# Woodworking Business Plan



## WiddershinsJoinery (Sep 9, 2014)

I am the Operations Manager for a Developers Cooperative and it was brought to my attention that I could access some funding for my woodworking shop. Some of you may be aware of my woodworking shop project, the renovation of a 1000 sqft detached garage… but I can access upwards of $150,000 in low-interest loans to get off the ground, for my own down-time play and getting involved in actually hiring staff and so on.

It's really a very exciting opportunity but I've never written a complete business plan for myself, before. I've helped others do it, but not for a woodworking shop. Would LOVE The chance to speak with people about their own experiences in creating business plans. I intend to have a sharpening station, a lathe station, CNC equipment, I want to make furniture, it'll be relatively broad-spectrum… I have many interests in this world and have a great deal of fun exploring many avenues. Multiple proper stations will allow me to work with people in my shop and collaborate.


----------



## ArlinEastman (May 22, 2011)

Good luck with your shop and I hope it really works good for you.

I help other vets and their family who are like me and I know how lack of space is a hindrance. 
Also I know I can not afford a loan of any kind and I hope you will be able to afford the payments even if you never sell anything.


----------



## JAAune (Jan 22, 2012)

What product or service do you offer?

Is there a need for what you offer or is the market saturated?

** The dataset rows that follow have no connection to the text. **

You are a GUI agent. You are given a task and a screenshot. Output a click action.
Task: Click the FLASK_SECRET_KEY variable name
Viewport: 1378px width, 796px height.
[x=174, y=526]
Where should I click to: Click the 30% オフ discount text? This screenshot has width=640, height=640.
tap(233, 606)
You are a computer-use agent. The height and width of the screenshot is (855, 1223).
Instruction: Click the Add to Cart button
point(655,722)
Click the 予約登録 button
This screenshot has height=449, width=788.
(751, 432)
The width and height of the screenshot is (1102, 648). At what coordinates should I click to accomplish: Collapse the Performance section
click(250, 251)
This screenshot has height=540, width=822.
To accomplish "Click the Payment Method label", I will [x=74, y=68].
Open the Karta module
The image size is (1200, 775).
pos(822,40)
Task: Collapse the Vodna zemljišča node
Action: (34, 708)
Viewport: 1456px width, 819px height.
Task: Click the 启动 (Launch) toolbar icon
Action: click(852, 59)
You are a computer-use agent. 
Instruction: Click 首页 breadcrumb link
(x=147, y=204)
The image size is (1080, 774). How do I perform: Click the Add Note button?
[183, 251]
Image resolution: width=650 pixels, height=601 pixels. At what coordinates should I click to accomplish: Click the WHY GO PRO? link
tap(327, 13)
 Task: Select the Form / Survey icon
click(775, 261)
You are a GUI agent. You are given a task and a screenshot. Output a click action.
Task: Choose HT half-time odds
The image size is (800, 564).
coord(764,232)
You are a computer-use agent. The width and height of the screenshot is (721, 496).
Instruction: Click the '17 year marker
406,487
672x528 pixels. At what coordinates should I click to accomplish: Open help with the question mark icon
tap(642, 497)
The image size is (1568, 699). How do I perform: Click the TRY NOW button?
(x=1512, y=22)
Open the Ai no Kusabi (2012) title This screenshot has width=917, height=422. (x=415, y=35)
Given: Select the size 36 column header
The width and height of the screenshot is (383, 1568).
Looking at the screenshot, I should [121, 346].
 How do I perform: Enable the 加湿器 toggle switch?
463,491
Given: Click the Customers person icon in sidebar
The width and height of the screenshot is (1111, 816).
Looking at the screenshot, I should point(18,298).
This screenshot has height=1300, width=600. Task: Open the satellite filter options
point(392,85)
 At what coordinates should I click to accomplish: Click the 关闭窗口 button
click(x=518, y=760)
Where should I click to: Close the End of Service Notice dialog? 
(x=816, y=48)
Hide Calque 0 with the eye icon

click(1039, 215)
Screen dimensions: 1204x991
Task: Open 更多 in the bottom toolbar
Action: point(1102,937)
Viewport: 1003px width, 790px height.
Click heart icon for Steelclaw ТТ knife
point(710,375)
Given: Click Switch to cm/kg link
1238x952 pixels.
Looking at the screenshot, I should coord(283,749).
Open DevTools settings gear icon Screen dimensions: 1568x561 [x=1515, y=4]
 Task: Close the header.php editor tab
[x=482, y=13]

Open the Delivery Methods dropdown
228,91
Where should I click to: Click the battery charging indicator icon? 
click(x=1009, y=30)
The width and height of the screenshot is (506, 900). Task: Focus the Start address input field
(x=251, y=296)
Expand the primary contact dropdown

Who are your ideal customers? Do they exist in your market area or did you imagine them?

Who is the competition? IKEA or the cabinet shop down the road? All of them? What about the metal shop downtown cranking out picnic tables?

Projected startup costs? Be realistic. Simple things like an electrical panel cost thousands and you can't operate without one.

Anticipated overhead?

Marketing plan? How do people know you exist?

How long will it take to develop a client base that allows revenue to exceed cost of operation?

Regarding the shop itself, think workcells for productivity. You don't want a sharpening station or a lathe station. You want a grinder right next to the lathe to create a workcell that is self-contained. You want stones right next to the bench where chisel work happens and clamps at every location where they're needed.

Why do you need CNC? Do you have work for it or do you just assume it's a money-maker?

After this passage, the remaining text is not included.